Dans la salle de conférence du Hilton Hotel de Yaoundé, les uniformes militaires côtoient les costumes diplomatiques dans une atmosphère feutrée mais studieuse, rythmée par des échanges techniques sur l’avenir de la sécurité maritime régionale. Le 16 mai 2026, représentants institutionnels, experts militaires et responsables régionaux ont pris part à la cérémonie de clôture de cette 5e session de la RAHR, consacrée à la consolidation de l’Architecture de Yaoundé, pilier central de la coopération sécuritaire maritime dans le Golfe de Guinée.
Autour de la table, les délégations issues de la CEEAC, de la Commission du Golfe de Guinée et des structures spécialisées ont examiné les conclusions des travaux des experts, dont le rapport a été présenté puis adopté. Les participants ont réaffirmé leur engagement à renforcer la gouvernance et les capacités opérationnelles du CIC, dans un contexte marqué par l’évolution des menaces maritimes, notamment la piraterie, les trafics illicites et diverses formes d’insécurité en mer.

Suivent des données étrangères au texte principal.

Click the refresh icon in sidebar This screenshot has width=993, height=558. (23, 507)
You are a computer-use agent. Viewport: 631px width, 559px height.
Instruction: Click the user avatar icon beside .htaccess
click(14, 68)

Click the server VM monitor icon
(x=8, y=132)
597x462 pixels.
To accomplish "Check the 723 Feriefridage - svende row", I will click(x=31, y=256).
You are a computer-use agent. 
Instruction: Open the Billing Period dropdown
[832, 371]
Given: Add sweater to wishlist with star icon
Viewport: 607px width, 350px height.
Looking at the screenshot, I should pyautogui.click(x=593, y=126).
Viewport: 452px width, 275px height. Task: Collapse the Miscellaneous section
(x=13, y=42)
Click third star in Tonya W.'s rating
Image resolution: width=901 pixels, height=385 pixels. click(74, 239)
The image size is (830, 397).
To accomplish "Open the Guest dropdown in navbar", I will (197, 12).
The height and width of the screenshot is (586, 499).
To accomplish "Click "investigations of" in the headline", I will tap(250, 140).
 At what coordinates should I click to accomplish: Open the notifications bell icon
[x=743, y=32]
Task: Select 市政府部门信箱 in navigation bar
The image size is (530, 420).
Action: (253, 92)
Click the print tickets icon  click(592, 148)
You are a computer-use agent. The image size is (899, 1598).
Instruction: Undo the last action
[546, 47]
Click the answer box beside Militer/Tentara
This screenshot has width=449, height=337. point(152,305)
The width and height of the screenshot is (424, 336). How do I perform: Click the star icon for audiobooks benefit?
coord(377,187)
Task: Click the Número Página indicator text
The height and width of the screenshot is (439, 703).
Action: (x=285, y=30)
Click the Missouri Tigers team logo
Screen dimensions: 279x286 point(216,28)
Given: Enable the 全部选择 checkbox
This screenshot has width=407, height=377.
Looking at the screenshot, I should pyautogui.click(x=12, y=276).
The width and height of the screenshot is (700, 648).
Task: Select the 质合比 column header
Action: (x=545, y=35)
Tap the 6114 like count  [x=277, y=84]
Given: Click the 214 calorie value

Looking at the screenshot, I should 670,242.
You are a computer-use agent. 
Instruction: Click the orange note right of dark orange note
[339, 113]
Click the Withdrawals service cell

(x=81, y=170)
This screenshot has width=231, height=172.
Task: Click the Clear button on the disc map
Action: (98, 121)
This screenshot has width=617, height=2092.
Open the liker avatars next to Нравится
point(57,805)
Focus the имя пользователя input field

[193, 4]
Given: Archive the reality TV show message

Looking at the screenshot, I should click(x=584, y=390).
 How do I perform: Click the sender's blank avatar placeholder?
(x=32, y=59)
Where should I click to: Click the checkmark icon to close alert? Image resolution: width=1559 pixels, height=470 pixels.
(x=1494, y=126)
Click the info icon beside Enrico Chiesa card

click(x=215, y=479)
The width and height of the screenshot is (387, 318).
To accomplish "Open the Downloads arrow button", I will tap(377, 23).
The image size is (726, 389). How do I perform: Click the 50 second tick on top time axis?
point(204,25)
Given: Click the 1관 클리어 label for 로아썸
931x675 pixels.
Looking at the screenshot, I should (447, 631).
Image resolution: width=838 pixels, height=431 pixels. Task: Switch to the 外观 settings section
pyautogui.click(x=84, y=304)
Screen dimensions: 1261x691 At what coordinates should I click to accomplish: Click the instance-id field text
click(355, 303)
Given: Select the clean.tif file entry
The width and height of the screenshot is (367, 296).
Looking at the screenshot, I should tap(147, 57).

Les discussions ont également mis en évidence la nécessité d’accélérer la mise en œuvre des recommandations issues de la précédente session. Les responsables ont insisté sur le renforcement du suivi des décisions, la modernisation des outils de coordination et l’amélioration de la crédibilité institutionnelle du dispositif régional.
Dans cette dynamique, le plan stratégique 2026-2030 du CIC a été adopté. Ce document fixe les priorités opérationnelles des cinq prochaines années, en mettant l’accent sur la mutualisation des ressources, le développement des partenariats et l’adaptation des structures aux nouvelles réalités sécuritaires maritimes. Le budget 2026 a également été validé, accompagné d’instructions visant à améliorer la planification financière et la transparence dans la gestion des contributions des États membres.
L’un des points majeurs des travaux concerne la nouvelle clé de répartition du financement du CIC. Désormais, la CEDEAO contribuera à hauteur de 50 %, la CEEAC à 40 % et la Commission du Golfe de Guinée à 10 %. Cette réforme vise à garantir une meilleure stabilité financière du dispositif et à préparer une conférence des partenaires prévue en 2027, destinée à mobiliser des ressources complémentaires auprès des bailleurs internationaux.
Sur le plan opérationnel, les échanges ont porté sur le transfert progressif du système YARIS, outil stratégique de surveillance maritime, vers une gestion entièrement régionale. L’objectif est de renforcer la souveraineté numérique des États africains sur les données maritimes sensibles et d’améliorer la réactivité face aux incidents en mer.
Les responsables ont également abordé la question des ressources humaines du CIC, soulignant la nécessité d’assurer une rotation maîtrisée du personnel tout en préservant la continuité institutionnelle. La nomination d’un directeur exécutif par intérim a été confirmée dans l’attente d’une désignation définitive, tandis que des mécanismes de planification des postes ont été recommandés pour anticiper les vacances de fonctions.
Dans une atmosphère solennelle en fin de session, les participants ont salué les efforts du Cameroun dans l’organisation des travaux et exprimé leur reconnaissance pour l’appui politique et logistique apporté au dispositif régional. L’ensemble des délégations a réaffirmé son attachement à la vision commune d’un espace maritime plus sûr dans le Golfe de Guinée, zone stratégique pour les échanges commerciaux internationaux.
Les travaux se sont achevés sur une note de convergence, marquant une nouvelle étape dans la structuration de la coopération sécuritaire interrégionale, alors que les États cherchent à adapter leurs dispositifs aux défis croissants de la sécurité maritime.